見えない飛沫、正しく回避 スパコン「富岳」で可視化 

 ■合唱は交互に並んで

 年末が近づき、ベートーベンの合唱付き交響曲「第九」のシーズンとなり、合唱などが今年はどうなるか、気にかけている向きもありそうだ。こうしたことも念頭に、シミュレーションではコーラスの際のリスクについても評価した。

 機械式の換気設備が行き届いているコンサートホールなどを会場に、コーラスで全ての人が歌っている状態の中に、1人の感染者がいることを想定。距離をとることや人数を絞ること、マウスガードの効果などをみた。

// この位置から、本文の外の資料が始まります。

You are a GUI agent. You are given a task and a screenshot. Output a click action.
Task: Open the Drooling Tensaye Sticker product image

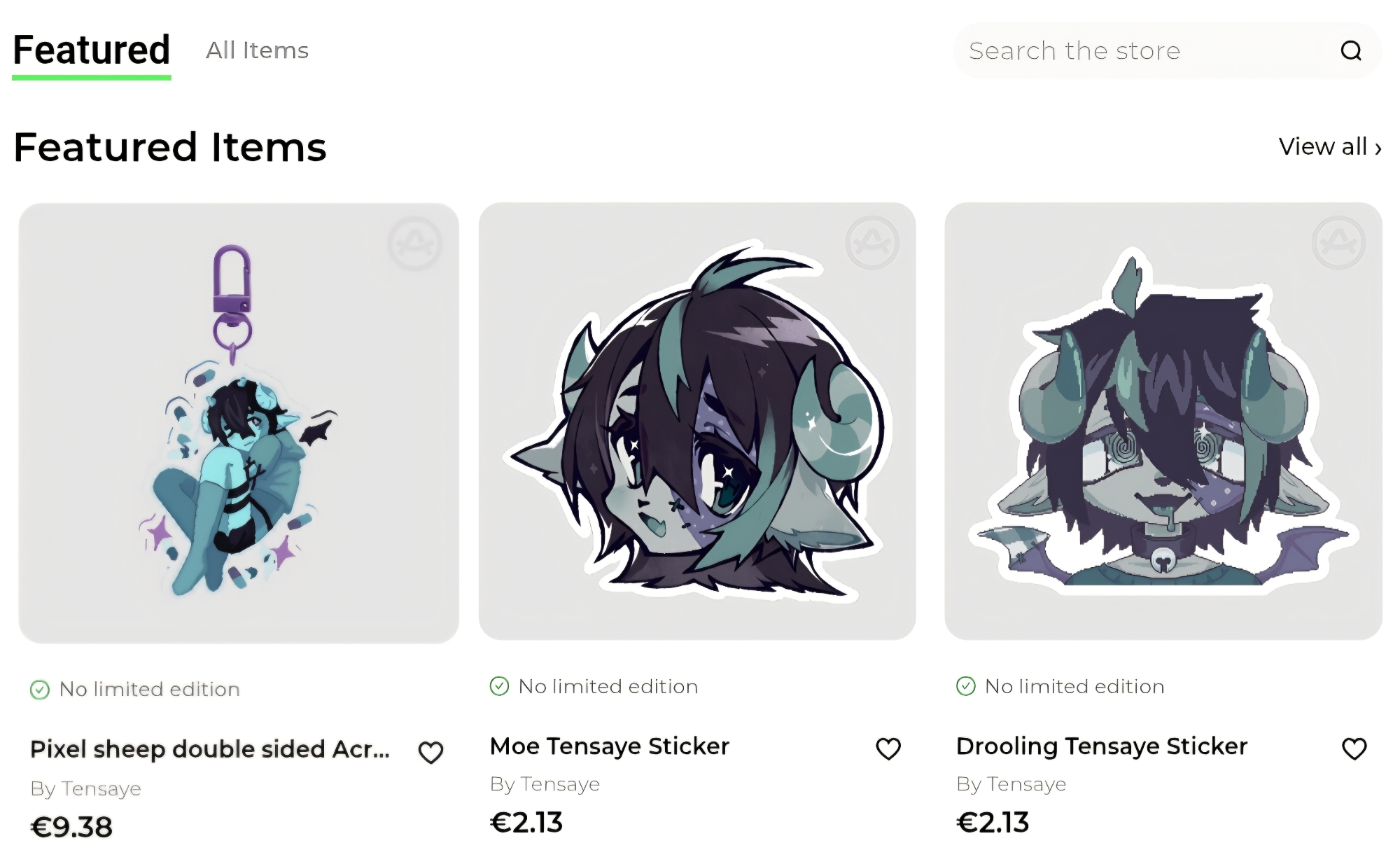click(x=1163, y=421)
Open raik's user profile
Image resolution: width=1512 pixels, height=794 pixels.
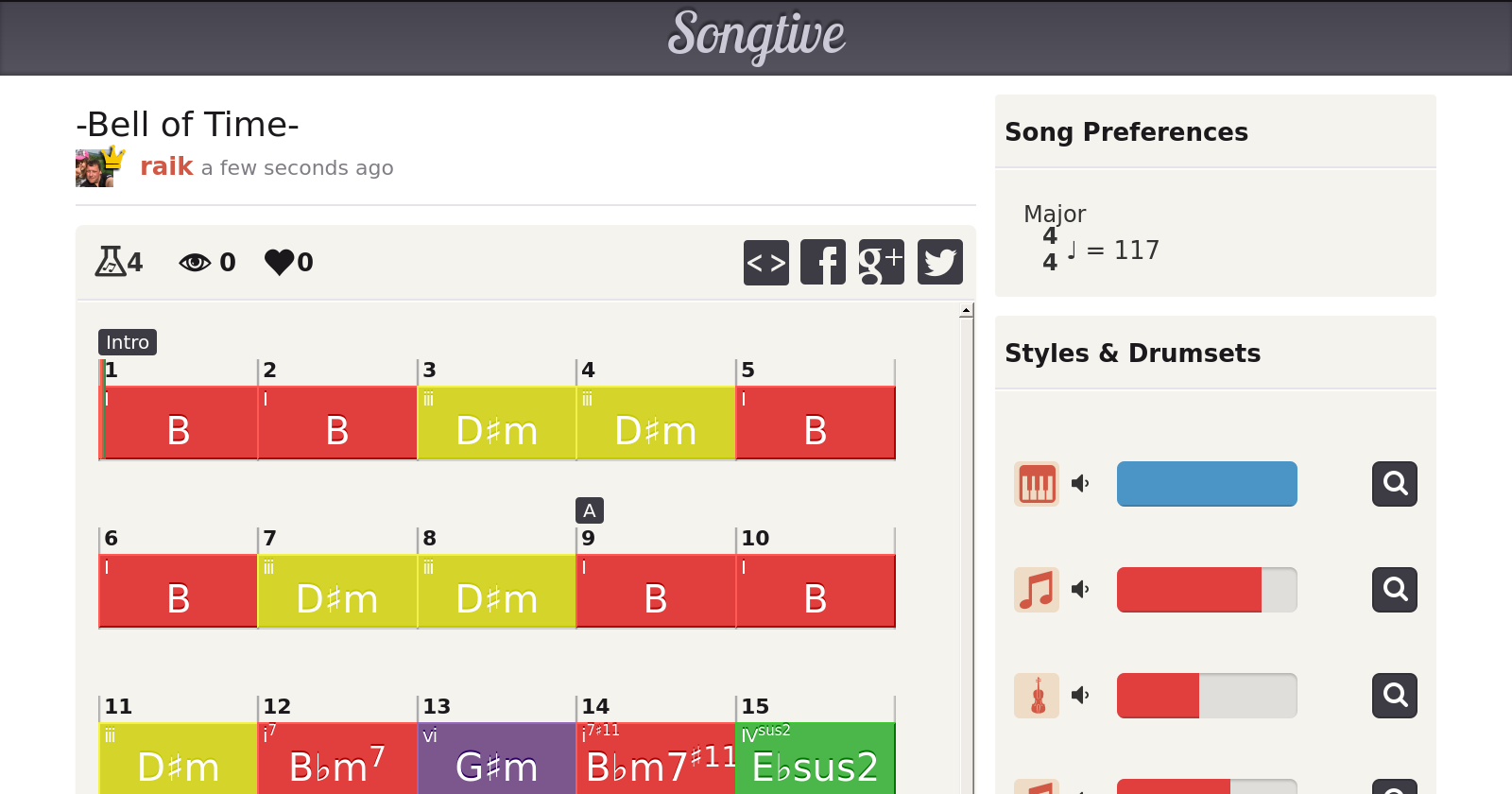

 コーラスでは多くの人が同時に発声することから、その気流の影響もあり、前方への飛沫の飛散が強まるという。ただ、人を少なくすることで、直接飛沫を受けるリスクは下がり、互い違いに並ぶことによっても前列へのリスクは低減された。

 マウスガードを着用して合唱した場合のシミュレーションでは、前方への流れが抑制されることで、一定のリスク低減効果があることも示された。ただ、「マウスガードよよりマスクの方が防御効果は高い」(坪倉氏)ため、可能な限りマスクを使用し、特に換気設備が整わない場で合唱の練習をする際などは、感染予防の各種ガイドラインを参照するよう求めた。